_Work required_. The answer must consist of every line in the records below that contains the string "computer".

---*---

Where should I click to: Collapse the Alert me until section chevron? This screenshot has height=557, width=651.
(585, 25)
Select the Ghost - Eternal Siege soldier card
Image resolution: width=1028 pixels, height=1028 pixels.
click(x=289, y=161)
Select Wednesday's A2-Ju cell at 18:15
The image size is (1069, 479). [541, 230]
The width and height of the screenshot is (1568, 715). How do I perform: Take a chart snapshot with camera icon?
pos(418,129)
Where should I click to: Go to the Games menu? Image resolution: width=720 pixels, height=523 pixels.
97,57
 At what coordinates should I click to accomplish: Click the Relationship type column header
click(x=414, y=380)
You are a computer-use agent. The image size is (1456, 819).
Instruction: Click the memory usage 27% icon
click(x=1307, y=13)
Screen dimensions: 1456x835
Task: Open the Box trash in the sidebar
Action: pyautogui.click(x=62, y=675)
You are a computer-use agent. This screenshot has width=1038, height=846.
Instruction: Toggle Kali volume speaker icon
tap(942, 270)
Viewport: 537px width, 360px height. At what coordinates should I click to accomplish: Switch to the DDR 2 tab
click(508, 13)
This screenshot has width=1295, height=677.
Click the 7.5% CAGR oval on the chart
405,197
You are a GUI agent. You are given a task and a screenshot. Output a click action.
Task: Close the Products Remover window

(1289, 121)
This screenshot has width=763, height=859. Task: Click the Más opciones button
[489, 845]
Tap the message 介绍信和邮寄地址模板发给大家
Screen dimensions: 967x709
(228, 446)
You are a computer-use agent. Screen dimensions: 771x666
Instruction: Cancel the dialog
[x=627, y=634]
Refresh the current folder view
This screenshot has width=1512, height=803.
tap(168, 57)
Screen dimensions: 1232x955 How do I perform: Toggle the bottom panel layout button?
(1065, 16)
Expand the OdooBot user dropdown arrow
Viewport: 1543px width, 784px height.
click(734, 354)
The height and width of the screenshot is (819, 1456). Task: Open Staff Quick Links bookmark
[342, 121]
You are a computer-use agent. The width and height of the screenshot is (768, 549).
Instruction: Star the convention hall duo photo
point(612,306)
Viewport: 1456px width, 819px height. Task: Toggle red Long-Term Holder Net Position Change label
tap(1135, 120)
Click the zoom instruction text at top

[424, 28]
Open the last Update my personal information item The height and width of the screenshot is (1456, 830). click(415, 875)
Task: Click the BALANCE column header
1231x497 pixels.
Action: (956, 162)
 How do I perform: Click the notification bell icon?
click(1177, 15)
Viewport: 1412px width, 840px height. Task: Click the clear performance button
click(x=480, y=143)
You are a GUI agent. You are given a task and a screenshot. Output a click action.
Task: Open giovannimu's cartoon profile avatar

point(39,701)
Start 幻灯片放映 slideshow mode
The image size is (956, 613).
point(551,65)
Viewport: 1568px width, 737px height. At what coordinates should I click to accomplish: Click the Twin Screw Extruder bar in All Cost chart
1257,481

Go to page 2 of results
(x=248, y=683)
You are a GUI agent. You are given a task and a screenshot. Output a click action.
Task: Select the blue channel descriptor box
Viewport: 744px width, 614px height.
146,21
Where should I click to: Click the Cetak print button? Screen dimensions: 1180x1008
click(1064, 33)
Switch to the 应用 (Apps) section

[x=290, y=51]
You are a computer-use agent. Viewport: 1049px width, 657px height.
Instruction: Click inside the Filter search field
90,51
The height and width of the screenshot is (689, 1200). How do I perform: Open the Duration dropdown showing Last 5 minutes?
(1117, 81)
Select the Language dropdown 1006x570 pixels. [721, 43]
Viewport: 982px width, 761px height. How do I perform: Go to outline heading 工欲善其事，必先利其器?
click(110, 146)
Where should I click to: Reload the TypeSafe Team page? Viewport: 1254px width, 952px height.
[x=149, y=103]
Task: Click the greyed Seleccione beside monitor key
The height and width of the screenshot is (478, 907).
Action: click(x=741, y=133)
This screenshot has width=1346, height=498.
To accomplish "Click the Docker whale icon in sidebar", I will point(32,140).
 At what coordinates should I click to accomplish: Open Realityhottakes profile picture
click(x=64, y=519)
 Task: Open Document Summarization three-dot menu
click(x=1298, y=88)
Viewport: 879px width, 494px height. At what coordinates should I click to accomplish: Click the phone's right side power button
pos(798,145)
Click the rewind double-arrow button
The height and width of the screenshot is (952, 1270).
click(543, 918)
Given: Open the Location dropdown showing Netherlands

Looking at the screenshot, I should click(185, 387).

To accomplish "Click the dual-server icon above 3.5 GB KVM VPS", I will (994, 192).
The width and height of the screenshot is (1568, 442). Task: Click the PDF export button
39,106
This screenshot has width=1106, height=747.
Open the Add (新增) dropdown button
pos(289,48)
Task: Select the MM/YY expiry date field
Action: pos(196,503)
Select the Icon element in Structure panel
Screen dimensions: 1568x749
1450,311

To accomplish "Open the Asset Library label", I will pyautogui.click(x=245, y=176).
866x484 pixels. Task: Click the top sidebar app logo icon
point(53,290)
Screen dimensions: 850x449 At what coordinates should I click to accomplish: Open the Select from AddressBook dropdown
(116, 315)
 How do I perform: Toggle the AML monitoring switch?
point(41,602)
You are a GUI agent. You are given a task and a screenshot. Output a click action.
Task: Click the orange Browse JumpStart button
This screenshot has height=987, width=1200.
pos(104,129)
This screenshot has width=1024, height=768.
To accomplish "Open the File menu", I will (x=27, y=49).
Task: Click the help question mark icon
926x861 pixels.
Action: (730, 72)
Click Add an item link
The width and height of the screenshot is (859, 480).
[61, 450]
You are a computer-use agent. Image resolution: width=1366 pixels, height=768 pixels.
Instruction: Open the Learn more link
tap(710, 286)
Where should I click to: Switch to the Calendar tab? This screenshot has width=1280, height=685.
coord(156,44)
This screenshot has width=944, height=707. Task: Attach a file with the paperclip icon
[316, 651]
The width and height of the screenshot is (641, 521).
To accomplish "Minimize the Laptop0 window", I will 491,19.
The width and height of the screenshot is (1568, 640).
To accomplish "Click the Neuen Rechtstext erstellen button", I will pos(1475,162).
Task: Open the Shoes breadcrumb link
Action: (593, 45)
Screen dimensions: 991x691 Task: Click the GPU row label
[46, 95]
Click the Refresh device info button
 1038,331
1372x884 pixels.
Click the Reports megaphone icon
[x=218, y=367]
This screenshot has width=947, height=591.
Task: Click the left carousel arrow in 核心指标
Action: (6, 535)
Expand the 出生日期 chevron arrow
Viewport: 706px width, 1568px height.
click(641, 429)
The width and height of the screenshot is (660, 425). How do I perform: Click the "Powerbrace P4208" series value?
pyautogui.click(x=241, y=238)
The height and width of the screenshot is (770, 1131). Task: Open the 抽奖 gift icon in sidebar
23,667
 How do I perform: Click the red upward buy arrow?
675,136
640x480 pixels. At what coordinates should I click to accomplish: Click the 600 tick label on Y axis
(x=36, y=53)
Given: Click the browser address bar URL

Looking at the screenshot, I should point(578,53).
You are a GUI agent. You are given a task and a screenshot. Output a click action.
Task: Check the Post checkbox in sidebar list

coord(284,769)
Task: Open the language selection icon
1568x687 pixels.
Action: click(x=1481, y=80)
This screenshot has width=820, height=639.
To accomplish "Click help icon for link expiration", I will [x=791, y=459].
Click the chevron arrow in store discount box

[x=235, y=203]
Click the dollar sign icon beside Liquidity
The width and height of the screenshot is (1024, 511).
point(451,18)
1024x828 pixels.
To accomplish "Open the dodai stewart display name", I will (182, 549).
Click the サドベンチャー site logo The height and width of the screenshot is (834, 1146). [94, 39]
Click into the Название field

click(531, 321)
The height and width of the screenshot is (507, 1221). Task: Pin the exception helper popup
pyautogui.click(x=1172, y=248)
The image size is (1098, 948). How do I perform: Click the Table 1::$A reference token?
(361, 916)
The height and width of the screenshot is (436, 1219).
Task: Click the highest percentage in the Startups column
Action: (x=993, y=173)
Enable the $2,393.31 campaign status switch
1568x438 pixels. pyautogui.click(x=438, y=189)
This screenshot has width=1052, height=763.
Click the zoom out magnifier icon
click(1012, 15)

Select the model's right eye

---*---

_Response_.
You are a computer-use agent. The image size is (1456, 819).
You are a computer-use agent. This screenshot has width=1038, height=846.
You are a computer-use agent. Screen dimensions: 771x666
You are a computer-use agent. The width and height of the screenshot is (768, 549).
You are a computer-use agent. Viewport: 1049px width, 657px height.
You are a computer-use agent. Image resolution: width=1366 pixels, height=768 pixels.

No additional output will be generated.